Building a better world for children

Building a better world for children

Pope Francis gathered 50,000 children from 100 countries to celebrate the historic first World Children’s Day in Rome’s Olympic Stadium on Saturday, May 25, and in St. Peter’s Square on Sunday, May 26.

It was the first and the greatest gathering of children since United Nation established the Universal Children’s Day in 1954; the first since the UN’s Declaration of the Rights of the Child in 1959; the first since the UN General Assembly adopted the Convention on the Rights of the Child in 1989.

Of course, it did not have anything to do with the UN’s initiatives per se. But it had so much to do with advocating, promoting and building a better world for children. It was only in December 2023 when Pope Francis contemplated on celebrating a World Children’s Day in order to get the world’s attention to the pitiful situation of about 2.3 billion of world’s children who are in the thick of poverty, conflict situations, forcible displacement and the worsening effects of environmental degradation.

Since he assumed the Petrine ministry in 2013, Pope Francis had been deeply concerned with the suffering of children worldwide. Addressing to about 30,000 young people at the University of Santo Tomas during his visit to the Philippines in January 2015, he was visibly touched with the question of a 12-year old Glyzelle Palomar, who tearfully recounted a tender life spent to forage for food from the garbage and to sleep on cardboards on the streets, who sobbed “Why did God let this happen to us?”

The Holy Father responded, “Dear young boys and girls, today’s world doesn’t know how to cry. The emarginated people, those left to one side, are crying. Those who are discarded are crying. But we don’t understand much about these people in need. Certain realities of life we only see through eyes cleansed by our tears. I invite each one here to ask yourself: have I learned how to weep? Have I learned how to weep for the emarginated or for a street child who has a drug problem or for an abused child? Unfortunately there are those who cry because they want something else. This is the first thing I want to say: let us learn how to weep as she has shown us today and let us not forget this lesson. The great question of why so many children suffer, she did this in tears. The response that we can make today is: let us really learn how to weep.”

Of late, the Pope has become increasingly disturbed with the plight of children in war, such as the killing and wounding of so many children in the ongoing attack of Russia on Ukraine since October 7, 2023, and the deaths of more than 15,000 Palestinian children in the ongoing conflict in Gaza where more than 47 percent of the population is under the age of 18.

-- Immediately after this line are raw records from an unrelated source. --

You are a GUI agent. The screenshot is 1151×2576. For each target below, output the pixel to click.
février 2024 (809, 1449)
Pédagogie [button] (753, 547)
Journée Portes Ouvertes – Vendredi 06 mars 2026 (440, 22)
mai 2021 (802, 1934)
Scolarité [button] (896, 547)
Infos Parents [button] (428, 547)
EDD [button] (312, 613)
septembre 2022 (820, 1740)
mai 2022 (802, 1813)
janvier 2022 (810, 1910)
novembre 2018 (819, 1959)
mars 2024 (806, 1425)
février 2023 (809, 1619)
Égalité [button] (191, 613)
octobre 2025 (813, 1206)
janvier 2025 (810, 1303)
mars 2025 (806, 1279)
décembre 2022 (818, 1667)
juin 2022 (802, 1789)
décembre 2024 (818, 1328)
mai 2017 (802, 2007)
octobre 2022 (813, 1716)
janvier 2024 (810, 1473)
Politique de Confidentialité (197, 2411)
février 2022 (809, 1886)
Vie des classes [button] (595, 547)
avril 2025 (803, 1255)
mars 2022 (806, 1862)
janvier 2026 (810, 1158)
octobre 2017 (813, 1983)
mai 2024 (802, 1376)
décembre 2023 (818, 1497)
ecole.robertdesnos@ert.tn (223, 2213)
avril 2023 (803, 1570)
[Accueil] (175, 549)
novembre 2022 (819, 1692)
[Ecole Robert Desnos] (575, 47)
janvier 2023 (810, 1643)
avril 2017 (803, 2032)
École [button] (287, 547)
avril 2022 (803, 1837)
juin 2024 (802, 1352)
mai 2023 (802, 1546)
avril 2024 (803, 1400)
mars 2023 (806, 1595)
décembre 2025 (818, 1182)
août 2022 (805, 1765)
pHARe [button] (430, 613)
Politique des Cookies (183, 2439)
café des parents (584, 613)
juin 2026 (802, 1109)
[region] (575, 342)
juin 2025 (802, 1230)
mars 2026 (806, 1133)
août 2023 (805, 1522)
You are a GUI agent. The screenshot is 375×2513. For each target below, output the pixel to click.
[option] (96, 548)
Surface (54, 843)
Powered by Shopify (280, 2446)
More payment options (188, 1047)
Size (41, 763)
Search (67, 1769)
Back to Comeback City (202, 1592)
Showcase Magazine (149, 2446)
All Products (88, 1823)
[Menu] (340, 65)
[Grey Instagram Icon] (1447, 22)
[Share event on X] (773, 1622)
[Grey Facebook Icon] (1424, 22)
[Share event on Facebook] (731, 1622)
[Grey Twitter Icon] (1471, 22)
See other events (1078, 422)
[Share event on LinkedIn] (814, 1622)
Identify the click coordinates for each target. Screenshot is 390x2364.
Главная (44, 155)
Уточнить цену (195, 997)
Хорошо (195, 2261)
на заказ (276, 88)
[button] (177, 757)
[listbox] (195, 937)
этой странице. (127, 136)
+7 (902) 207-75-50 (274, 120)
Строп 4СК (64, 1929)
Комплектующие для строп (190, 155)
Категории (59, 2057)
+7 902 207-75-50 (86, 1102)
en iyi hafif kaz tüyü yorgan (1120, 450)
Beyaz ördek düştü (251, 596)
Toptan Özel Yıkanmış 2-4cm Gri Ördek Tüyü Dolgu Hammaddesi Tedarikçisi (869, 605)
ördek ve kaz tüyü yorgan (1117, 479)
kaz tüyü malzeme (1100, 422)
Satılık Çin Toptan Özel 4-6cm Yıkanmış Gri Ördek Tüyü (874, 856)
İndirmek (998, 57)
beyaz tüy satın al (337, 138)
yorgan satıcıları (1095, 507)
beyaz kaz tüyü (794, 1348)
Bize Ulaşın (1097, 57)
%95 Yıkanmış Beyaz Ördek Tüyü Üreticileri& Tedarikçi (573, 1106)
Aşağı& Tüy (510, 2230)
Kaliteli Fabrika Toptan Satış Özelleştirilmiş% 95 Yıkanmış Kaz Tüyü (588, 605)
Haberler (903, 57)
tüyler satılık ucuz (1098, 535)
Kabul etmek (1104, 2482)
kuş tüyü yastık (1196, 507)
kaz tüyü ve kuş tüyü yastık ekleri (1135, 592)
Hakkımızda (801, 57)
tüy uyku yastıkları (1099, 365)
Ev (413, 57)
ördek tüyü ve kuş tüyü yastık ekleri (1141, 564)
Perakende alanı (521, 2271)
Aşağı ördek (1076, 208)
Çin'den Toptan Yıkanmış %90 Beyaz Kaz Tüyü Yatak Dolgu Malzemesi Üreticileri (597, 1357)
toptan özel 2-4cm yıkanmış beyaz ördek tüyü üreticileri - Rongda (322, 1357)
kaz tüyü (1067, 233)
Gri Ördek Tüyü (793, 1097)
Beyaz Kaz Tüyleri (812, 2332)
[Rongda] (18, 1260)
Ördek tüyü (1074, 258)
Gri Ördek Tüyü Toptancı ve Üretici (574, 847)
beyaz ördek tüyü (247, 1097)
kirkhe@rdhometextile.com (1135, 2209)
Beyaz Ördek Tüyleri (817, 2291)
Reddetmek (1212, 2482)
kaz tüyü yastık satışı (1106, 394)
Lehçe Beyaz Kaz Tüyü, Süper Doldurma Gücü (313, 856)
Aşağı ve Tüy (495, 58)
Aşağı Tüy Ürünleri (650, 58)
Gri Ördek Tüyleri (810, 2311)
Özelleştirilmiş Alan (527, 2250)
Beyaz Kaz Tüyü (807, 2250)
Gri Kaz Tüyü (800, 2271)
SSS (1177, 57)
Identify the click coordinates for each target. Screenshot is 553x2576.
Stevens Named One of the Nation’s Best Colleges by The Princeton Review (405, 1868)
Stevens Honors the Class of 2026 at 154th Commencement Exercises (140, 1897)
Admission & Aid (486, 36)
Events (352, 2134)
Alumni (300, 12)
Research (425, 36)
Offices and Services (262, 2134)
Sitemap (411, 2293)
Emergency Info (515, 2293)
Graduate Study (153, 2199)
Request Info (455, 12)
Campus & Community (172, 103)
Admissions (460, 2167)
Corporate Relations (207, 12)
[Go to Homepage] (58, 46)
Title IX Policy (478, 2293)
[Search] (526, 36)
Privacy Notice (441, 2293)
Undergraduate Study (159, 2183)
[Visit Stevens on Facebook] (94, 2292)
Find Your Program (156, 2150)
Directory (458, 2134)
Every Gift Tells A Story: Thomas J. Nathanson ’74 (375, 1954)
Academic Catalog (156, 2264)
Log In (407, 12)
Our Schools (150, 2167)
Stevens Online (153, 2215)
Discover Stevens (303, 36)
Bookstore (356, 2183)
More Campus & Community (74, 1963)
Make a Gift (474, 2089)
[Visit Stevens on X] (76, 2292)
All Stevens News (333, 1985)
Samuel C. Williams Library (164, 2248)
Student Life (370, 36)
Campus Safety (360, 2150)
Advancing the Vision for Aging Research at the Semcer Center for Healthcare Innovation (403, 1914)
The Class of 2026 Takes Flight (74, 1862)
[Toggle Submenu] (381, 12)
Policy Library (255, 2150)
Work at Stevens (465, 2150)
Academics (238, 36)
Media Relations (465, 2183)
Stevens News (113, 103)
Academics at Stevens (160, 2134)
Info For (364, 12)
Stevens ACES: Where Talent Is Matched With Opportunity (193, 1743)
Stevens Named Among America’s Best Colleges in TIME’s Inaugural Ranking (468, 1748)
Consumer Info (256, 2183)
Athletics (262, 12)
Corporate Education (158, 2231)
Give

Addressing the children at Rome Olympic Stadium, the Holy Father said, “I know wars make you said, but I want to ask: are all of you truly saddened about wars? (Children responded) “Yes!”. Today I welcomed children who fled from Ukraine and they were in a lot of pain due to the conflict. Some of them were even wounded. Is war a good thing? (Children responded) “No!”. Is peace a beautiful thing? (Children responded) “Yes!”. It makes me happy to hear children say this. You are hurting because many of your peers cannot go to school. There are so many girls and boys who cannot go to school. These are realities that I carry in my heart, and I pray for them. We need to pray for children who cannot go to school, for children who suffer because of wars, for children who have no food, and for children who are sick but have no one to take care of them.”

The World Children’s Day is latest of the three new “World Days” Pope Francis has established—after the World Day for the Poor in 2017 and the World Day of Grandparents and the Elderly in 2021. All these are in pursuit of the exigency of building a future based on peace, hope and dialogue.